[Exercise data start]
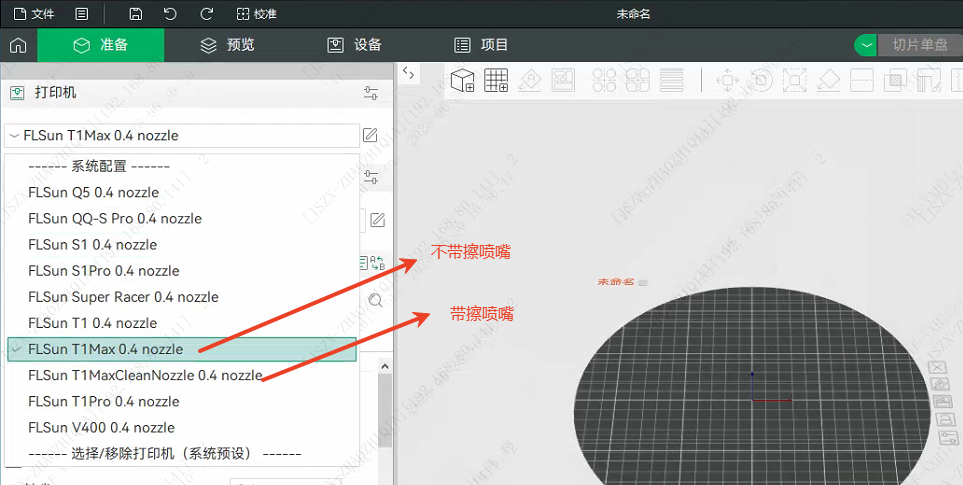Click the 校准 calibration button
Image resolution: width=963 pixels, height=485 pixels.
click(x=257, y=14)
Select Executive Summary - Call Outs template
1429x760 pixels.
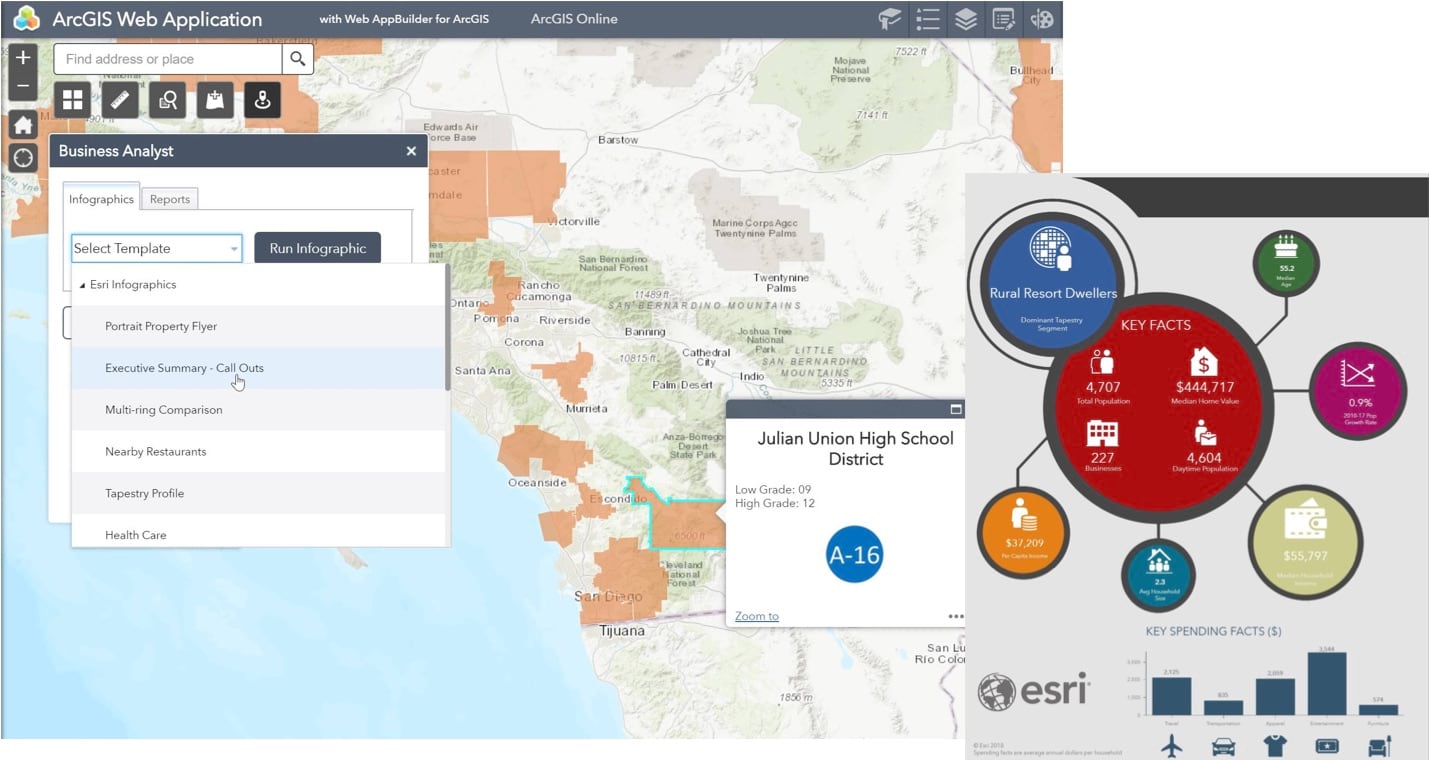[183, 368]
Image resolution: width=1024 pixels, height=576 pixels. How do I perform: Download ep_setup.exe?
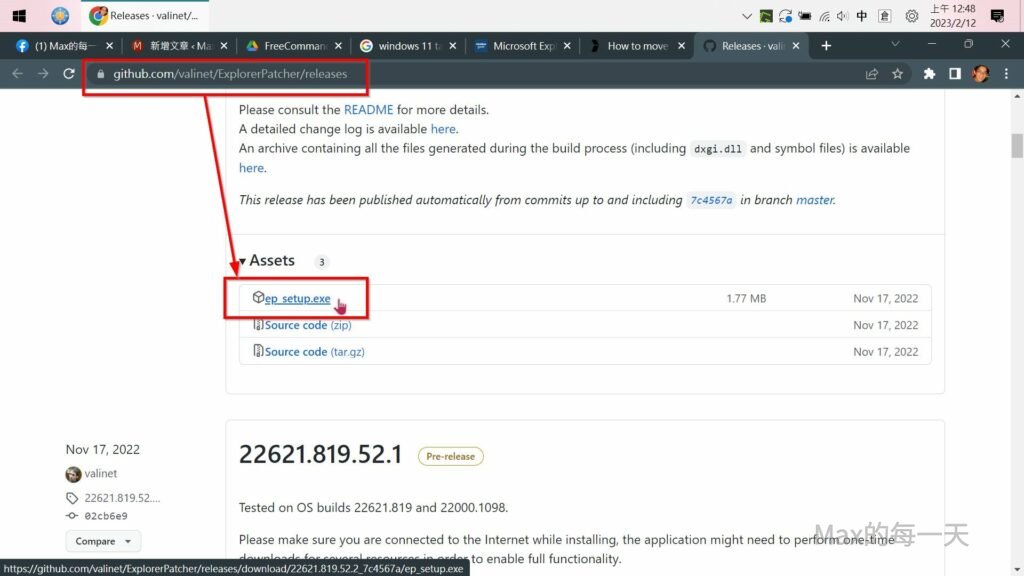click(297, 299)
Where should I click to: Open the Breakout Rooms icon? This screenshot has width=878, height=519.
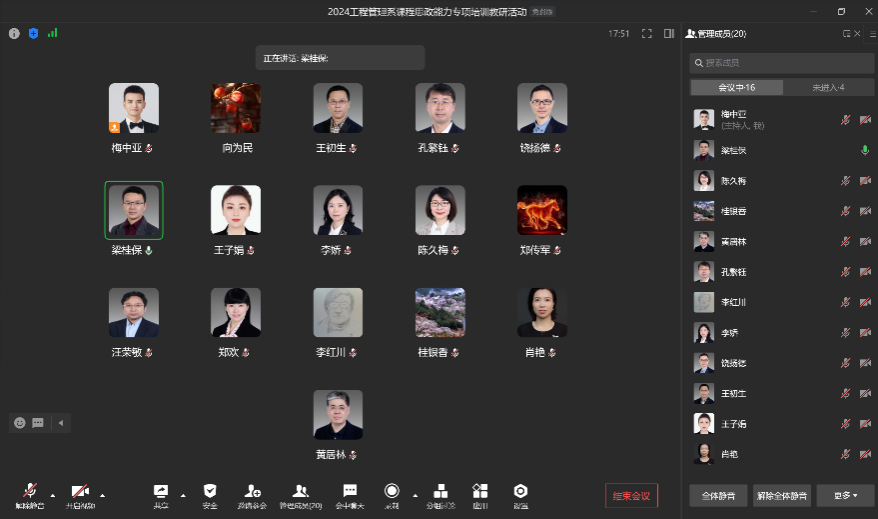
[Exercise data end]
### [The problem]
Reproduce all of the data above word for word, leaving out the pictures.

### [Answer for the task]
Click the 校准 calibration button
Image resolution: width=963 pixels, height=485 pixels.
click(x=257, y=14)
Select Executive Summary - Call Outs template
1429x760 pixels.
[183, 368]
Image resolution: width=1024 pixels, height=576 pixels. How do I perform: Download ep_setup.exe?
click(297, 299)
Where should I click to: Open the Breakout Rooms icon? This screenshot has width=878, height=519.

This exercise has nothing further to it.